PROVIDED TEXT
The following figure demonstrates how a user can view directory contents outside of the current SL. By typing ls /.MLD.myHomeDir/.SLD.*, the user sees all hidden directories in the multilevel directory, in this case, .SLD.0 which contains files with an SL of INTERNAL Eng and .SLD.1 which holds a TOP SECRET file.
All email messages have labels in the Trusted Solaris environment. The underlying tool sendmail(1M) does not deliver mail to a user outside
of the user's account range. Use the -p option in the sendmail.cf file to provide for out-of-range mail. Furthermore, the restrictmailq option in the sendmail.cf file is set by default to restrict users from listing mail sent
by other users. Only users in the same group as the mail queue can list jobs in the queue. Email operations make use of multilabel directories both for messages queued prior to delivery and for storage of incoming messages. Users are notified separately about mail received at each label in their account
range and in the range of any role they have assumed. In addition, an option exists to promote email from administrators from ADMIN_LOW
to the user's minimum label.

WORK TO DO
**1.** Answer these questions using the Trusted Solaris passage:
(a) Which option in the sendmail.cf file provides for out-of-range mail?
(b) Who can list jobs in the mail queue?
(c) What does the hidden directory .SLD.1 hold?
**2.** Can you resume the Trusted Solaris passage after its last sentence?
The listing has no connection to the Trusted Solaris passage.

(Data listing)
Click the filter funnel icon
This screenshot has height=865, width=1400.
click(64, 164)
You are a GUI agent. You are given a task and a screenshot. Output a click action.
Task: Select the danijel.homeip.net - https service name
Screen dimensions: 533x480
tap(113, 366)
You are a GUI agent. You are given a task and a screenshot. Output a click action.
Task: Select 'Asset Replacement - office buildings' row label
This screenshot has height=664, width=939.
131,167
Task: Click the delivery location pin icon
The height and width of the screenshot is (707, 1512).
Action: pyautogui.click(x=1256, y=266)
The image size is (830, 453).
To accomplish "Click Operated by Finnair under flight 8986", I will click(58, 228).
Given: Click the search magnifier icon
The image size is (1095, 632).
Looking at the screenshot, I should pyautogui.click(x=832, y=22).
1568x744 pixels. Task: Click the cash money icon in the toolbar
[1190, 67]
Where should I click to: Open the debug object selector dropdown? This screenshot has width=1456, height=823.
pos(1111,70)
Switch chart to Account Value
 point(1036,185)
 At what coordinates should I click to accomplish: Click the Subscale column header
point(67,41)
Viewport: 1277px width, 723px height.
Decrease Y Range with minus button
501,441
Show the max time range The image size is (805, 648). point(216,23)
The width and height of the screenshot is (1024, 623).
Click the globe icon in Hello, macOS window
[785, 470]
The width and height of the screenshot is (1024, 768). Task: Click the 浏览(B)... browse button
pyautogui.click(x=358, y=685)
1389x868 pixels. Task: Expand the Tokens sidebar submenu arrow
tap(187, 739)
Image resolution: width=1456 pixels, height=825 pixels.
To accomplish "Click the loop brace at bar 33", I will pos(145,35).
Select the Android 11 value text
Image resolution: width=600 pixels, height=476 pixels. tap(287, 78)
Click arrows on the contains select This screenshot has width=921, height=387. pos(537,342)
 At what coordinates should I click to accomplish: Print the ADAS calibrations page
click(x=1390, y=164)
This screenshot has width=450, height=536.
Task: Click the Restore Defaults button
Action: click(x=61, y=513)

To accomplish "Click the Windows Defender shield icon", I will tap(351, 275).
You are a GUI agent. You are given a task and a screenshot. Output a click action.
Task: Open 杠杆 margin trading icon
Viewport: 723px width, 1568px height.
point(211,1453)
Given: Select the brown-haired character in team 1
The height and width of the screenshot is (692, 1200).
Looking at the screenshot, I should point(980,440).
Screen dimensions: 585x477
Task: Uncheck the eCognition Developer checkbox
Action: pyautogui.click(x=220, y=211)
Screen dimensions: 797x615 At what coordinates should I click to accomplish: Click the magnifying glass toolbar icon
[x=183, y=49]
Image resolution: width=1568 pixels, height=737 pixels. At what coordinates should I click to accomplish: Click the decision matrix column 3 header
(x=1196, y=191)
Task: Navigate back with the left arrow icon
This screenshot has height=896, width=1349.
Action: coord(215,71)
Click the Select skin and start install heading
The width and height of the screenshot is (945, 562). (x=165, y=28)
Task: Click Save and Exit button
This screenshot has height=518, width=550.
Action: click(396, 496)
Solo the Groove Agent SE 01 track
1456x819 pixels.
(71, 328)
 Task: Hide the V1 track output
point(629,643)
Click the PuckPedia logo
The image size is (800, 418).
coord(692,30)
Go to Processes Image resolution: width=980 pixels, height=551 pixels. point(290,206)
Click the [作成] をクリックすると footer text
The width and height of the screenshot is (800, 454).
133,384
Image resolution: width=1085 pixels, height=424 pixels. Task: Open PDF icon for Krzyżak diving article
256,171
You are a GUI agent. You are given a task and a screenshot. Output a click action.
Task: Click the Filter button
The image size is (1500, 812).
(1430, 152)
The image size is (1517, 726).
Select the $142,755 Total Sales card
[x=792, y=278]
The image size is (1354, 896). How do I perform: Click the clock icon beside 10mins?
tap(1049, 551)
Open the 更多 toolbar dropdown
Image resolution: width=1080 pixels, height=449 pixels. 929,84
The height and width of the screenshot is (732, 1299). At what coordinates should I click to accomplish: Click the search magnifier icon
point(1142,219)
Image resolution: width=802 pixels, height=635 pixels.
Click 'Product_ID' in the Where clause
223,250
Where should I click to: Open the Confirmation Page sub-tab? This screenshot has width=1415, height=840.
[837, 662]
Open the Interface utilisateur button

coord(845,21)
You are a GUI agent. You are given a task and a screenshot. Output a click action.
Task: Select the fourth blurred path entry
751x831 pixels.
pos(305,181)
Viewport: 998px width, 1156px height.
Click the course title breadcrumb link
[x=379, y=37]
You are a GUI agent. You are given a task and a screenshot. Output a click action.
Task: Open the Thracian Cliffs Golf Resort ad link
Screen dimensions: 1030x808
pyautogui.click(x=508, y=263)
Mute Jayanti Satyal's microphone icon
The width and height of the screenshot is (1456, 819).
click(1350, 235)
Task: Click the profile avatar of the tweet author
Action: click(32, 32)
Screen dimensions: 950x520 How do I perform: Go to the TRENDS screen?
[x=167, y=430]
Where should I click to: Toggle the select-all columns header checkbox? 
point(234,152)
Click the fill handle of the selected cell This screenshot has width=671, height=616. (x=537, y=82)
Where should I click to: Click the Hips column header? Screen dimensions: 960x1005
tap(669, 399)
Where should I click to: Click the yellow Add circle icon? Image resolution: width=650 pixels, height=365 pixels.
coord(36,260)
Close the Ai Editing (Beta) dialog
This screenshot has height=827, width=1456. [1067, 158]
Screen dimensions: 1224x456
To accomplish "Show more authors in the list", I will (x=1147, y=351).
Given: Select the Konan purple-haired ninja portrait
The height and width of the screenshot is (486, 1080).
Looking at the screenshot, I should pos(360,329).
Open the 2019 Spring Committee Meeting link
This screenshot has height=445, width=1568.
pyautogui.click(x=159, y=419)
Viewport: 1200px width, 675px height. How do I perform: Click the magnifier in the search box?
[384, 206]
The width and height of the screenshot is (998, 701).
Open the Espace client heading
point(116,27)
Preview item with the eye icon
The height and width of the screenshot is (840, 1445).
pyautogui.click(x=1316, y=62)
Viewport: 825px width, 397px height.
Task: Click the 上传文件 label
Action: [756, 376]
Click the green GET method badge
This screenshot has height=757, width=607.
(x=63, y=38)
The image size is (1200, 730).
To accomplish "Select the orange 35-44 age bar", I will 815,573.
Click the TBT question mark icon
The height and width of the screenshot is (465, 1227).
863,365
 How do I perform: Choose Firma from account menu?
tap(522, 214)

RESPONSES TO THE EXERCISE
**1.**
(a) The -p option.
(b) Only users in the same group as the mail queue.
(c) A TOP SECRET file.

**2.**
You can arrange for labels, handling information, and other security information to be printed out in the banner and trailer pages on a printer by printer basis. The following figure shows a typical banner page. For more information on configuring printing in the Trusted Solaris environment, see "Managing Printing" in Trusted Solaris Administrator's Procedures and "Configuring How Labels are Printed on Banner/Trailer and Body Pages" in Trusted Solaris Label Administration.